[What is required]
Return all the entries. Match them word for word.

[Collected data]
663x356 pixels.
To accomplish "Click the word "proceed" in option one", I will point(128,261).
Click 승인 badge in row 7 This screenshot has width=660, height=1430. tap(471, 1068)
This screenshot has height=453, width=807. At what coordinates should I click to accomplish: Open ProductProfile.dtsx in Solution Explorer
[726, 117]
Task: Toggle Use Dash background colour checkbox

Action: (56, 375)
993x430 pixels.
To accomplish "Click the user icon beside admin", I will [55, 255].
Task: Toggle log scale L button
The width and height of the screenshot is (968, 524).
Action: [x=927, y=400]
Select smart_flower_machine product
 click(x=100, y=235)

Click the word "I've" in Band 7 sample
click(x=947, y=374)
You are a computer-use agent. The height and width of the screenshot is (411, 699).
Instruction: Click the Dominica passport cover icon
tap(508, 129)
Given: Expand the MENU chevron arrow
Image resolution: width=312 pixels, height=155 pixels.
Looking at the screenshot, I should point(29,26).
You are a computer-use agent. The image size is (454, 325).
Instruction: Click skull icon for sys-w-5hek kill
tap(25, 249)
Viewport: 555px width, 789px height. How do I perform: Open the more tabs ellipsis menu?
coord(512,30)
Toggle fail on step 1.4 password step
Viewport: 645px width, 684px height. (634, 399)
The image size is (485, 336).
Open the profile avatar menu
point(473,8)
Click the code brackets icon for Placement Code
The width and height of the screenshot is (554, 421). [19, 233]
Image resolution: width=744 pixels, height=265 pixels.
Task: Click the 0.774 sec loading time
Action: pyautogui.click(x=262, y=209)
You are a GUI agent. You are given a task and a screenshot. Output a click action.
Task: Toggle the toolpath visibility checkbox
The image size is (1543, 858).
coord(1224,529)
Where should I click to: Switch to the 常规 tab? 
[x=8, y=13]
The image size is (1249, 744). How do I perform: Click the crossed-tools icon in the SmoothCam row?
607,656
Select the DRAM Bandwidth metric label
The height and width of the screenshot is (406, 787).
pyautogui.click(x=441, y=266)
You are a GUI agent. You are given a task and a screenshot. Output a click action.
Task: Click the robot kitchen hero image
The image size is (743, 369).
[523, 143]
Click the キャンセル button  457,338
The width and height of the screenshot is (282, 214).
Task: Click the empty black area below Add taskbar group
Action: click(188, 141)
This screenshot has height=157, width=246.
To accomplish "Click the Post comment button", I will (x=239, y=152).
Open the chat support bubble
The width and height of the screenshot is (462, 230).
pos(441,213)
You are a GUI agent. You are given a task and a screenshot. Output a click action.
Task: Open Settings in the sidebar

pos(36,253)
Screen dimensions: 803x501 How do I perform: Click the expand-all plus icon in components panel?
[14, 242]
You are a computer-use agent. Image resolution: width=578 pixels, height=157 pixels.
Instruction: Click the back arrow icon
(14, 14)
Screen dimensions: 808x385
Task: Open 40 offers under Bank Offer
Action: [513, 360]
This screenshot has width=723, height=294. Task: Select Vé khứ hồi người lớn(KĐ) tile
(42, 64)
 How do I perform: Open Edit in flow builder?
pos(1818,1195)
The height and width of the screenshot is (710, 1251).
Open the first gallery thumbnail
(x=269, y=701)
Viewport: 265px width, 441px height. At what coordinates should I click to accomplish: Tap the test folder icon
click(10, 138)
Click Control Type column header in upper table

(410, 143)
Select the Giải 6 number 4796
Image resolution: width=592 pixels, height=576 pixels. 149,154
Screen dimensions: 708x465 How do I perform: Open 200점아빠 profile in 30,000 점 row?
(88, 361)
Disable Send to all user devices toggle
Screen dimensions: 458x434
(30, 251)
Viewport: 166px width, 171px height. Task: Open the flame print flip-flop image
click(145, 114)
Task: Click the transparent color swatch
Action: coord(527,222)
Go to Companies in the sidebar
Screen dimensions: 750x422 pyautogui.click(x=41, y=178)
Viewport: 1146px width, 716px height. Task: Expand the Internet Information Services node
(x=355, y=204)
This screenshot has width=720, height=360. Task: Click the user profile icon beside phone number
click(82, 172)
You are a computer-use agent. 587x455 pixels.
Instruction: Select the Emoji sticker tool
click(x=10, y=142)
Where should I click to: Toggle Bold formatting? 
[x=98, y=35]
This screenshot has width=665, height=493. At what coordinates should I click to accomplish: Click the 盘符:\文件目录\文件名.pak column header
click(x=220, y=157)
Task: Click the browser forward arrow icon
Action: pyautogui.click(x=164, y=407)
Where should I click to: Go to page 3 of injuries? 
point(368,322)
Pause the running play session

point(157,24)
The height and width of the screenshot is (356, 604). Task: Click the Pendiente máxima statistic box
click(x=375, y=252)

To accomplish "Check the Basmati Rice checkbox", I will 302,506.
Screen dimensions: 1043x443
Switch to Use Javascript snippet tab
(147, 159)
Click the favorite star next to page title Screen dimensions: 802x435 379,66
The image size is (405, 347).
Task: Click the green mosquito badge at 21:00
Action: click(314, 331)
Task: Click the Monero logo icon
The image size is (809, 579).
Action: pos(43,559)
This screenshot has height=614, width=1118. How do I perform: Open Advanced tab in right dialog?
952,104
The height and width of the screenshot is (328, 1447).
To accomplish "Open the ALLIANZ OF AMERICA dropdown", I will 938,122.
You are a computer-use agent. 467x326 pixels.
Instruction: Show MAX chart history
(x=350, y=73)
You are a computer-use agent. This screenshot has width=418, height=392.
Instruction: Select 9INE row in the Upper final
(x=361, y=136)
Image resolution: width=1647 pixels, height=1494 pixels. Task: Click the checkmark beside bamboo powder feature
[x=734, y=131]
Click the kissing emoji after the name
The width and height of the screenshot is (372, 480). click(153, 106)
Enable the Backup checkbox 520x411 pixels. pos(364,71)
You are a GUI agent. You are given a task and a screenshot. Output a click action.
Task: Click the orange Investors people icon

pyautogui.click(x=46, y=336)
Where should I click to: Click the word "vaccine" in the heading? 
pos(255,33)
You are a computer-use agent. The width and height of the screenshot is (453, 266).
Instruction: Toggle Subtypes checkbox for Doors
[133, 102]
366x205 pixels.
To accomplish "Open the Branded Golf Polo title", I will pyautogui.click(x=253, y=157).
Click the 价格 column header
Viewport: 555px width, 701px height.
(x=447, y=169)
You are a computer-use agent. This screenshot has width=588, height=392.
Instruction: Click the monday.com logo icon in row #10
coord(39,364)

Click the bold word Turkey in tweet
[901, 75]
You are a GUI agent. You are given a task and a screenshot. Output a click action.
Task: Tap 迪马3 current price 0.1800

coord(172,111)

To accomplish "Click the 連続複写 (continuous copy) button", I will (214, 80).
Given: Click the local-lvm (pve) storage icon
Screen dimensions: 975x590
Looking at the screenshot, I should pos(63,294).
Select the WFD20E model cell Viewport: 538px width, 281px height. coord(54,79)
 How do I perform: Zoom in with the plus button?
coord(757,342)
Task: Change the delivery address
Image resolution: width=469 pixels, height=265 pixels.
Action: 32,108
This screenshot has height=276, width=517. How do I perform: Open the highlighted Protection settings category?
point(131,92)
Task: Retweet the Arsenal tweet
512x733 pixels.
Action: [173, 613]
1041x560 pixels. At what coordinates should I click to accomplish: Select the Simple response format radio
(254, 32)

[Task response]
663x356 pixels.
To accomplish "Click the word "proceed" in option one", I will point(128,261).
Click 승인 badge in row 7 This screenshot has width=660, height=1430. tap(471, 1068)
This screenshot has height=453, width=807. At what coordinates should I click to accomplish: Open ProductProfile.dtsx in Solution Explorer
[726, 117]
Task: Toggle Use Dash background colour checkbox

Action: (56, 375)
993x430 pixels.
To accomplish "Click the user icon beside admin", I will [55, 255].
Task: Toggle log scale L button
The width and height of the screenshot is (968, 524).
Action: [x=927, y=400]
Select smart_flower_machine product
 click(x=100, y=235)

Click the word "I've" in Band 7 sample
click(x=947, y=374)
You are a computer-use agent. The height and width of the screenshot is (411, 699).
Instruction: Click the Dominica passport cover icon
tap(508, 129)
Given: Expand the MENU chevron arrow
Image resolution: width=312 pixels, height=155 pixels.
Looking at the screenshot, I should point(29,26).
You are a computer-use agent. The image size is (454, 325).
Instruction: Click skull icon for sys-w-5hek kill
tap(25, 249)
Viewport: 555px width, 789px height. How do I perform: Open the more tabs ellipsis menu?
coord(512,30)
Toggle fail on step 1.4 password step
Viewport: 645px width, 684px height. (634, 399)
The image size is (485, 336).
Open the profile avatar menu
point(473,8)
Click the code brackets icon for Placement Code
The width and height of the screenshot is (554, 421). [19, 233]
Image resolution: width=744 pixels, height=265 pixels.
Task: Click the 0.774 sec loading time
Action: pyautogui.click(x=262, y=209)
You are a GUI agent. You are given a task and a screenshot. Output a click action.
Task: Toggle the toolpath visibility checkbox
The image size is (1543, 858).
coord(1224,529)
Where should I click to: Switch to the 常规 tab? 
[x=8, y=13]
The image size is (1249, 744). How do I perform: Click the crossed-tools icon in the SmoothCam row?
607,656
Select the DRAM Bandwidth metric label
The height and width of the screenshot is (406, 787).
pyautogui.click(x=441, y=266)
You are a GUI agent. You are given a task and a screenshot. Output a click action.
Task: Click the robot kitchen hero image
The image size is (743, 369).
[523, 143]
Click the キャンセル button  457,338
The width and height of the screenshot is (282, 214).
Task: Click the empty black area below Add taskbar group
Action: click(188, 141)
This screenshot has height=157, width=246.
To accomplish "Click the Post comment button", I will (x=239, y=152).
Open the chat support bubble
The width and height of the screenshot is (462, 230).
pos(441,213)
You are a GUI agent. You are given a task and a screenshot. Output a click action.
Task: Open Settings in the sidebar

pos(36,253)
Screen dimensions: 803x501 How do I perform: Click the expand-all plus icon in components panel?
[14, 242]
You are a computer-use agent. Image resolution: width=578 pixels, height=157 pixels.
Instruction: Click the back arrow icon
(14, 14)
Screen dimensions: 808x385
Task: Open 40 offers under Bank Offer
Action: [513, 360]
This screenshot has width=723, height=294. Task: Select Vé khứ hồi người lớn(KĐ) tile
(42, 64)
 How do I perform: Open Edit in flow builder?
pos(1818,1195)
The height and width of the screenshot is (710, 1251).
Open the first gallery thumbnail
(x=269, y=701)
Viewport: 265px width, 441px height. At what coordinates should I click to accomplish: Tap the test folder icon
click(10, 138)
Click Control Type column header in upper table

(410, 143)
Select the Giải 6 number 4796
Image resolution: width=592 pixels, height=576 pixels. 149,154
Screen dimensions: 708x465 How do I perform: Open 200점아빠 profile in 30,000 점 row?
(88, 361)
Disable Send to all user devices toggle
Screen dimensions: 458x434
(30, 251)
Viewport: 166px width, 171px height. Task: Open the flame print flip-flop image
click(145, 114)
Task: Click the transparent color swatch
Action: coord(527,222)
Go to Companies in the sidebar
Screen dimensions: 750x422 pyautogui.click(x=41, y=178)
Viewport: 1146px width, 716px height. Task: Expand the Internet Information Services node
(x=355, y=204)
This screenshot has width=720, height=360. Task: Click the user profile icon beside phone number
click(82, 172)
You are a computer-use agent. 587x455 pixels.
Instruction: Select the Emoji sticker tool
click(x=10, y=142)
Where should I click to: Toggle Bold formatting? 
[x=98, y=35]
This screenshot has width=665, height=493. At what coordinates should I click to accomplish: Click the 盘符:\文件目录\文件名.pak column header
click(x=220, y=157)
Task: Click the browser forward arrow icon
Action: pyautogui.click(x=164, y=407)
Where should I click to: Go to page 3 of injuries? 
point(368,322)
Pause the running play session

point(157,24)
The height and width of the screenshot is (356, 604). Task: Click the Pendiente máxima statistic box
click(x=375, y=252)

To accomplish "Check the Basmati Rice checkbox", I will 302,506.
Screen dimensions: 1043x443
Switch to Use Javascript snippet tab
(147, 159)
Click the favorite star next to page title Screen dimensions: 802x435 379,66
The image size is (405, 347).
Task: Click the green mosquito badge at 21:00
Action: click(314, 331)
Task: Click the Monero logo icon
The image size is (809, 579).
Action: pos(43,559)
This screenshot has height=614, width=1118. How do I perform: Open Advanced tab in right dialog?
952,104
The height and width of the screenshot is (328, 1447).
To accomplish "Open the ALLIANZ OF AMERICA dropdown", I will 938,122.
You are a computer-use agent. 467x326 pixels.
Instruction: Show MAX chart history
(x=350, y=73)
You are a computer-use agent. This screenshot has width=418, height=392.
Instruction: Select 9INE row in the Upper final
(x=361, y=136)
Image resolution: width=1647 pixels, height=1494 pixels. Task: Click the checkmark beside bamboo powder feature
[x=734, y=131]
Click the kissing emoji after the name
The width and height of the screenshot is (372, 480). click(153, 106)
Enable the Backup checkbox 520x411 pixels. pos(364,71)
You are a GUI agent. You are given a task and a screenshot. Output a click action.
Task: Click the orange Investors people icon

pyautogui.click(x=46, y=336)
Where should I click to: Click the word "vaccine" in the heading? 
pos(255,33)
You are a computer-use agent. The width and height of the screenshot is (453, 266).
Instruction: Toggle Subtypes checkbox for Doors
[133, 102]
366x205 pixels.
To accomplish "Open the Branded Golf Polo title", I will pyautogui.click(x=253, y=157).
Click the 价格 column header
Viewport: 555px width, 701px height.
(x=447, y=169)
You are a computer-use agent. This screenshot has width=588, height=392.
Instruction: Click the monday.com logo icon in row #10
coord(39,364)

Click the bold word Turkey in tweet
[901, 75]
You are a GUI agent. You are given a task and a screenshot. Output a click action.
Task: Tap 迪马3 current price 0.1800

coord(172,111)

To accomplish "Click the 連続複写 (continuous copy) button", I will (214, 80).
Given: Click the local-lvm (pve) storage icon
Screen dimensions: 975x590
Looking at the screenshot, I should pos(63,294).
Select the WFD20E model cell Viewport: 538px width, 281px height. coord(54,79)
 How do I perform: Zoom in with the plus button?
coord(757,342)
Task: Change the delivery address
Image resolution: width=469 pixels, height=265 pixels.
Action: 32,108
This screenshot has height=276, width=517. How do I perform: Open the highlighted Protection settings category?
point(131,92)
Task: Retweet the Arsenal tweet
512x733 pixels.
Action: [173, 613]
1041x560 pixels. At what coordinates should I click to accomplish: Select the Simple response format radio
(254, 32)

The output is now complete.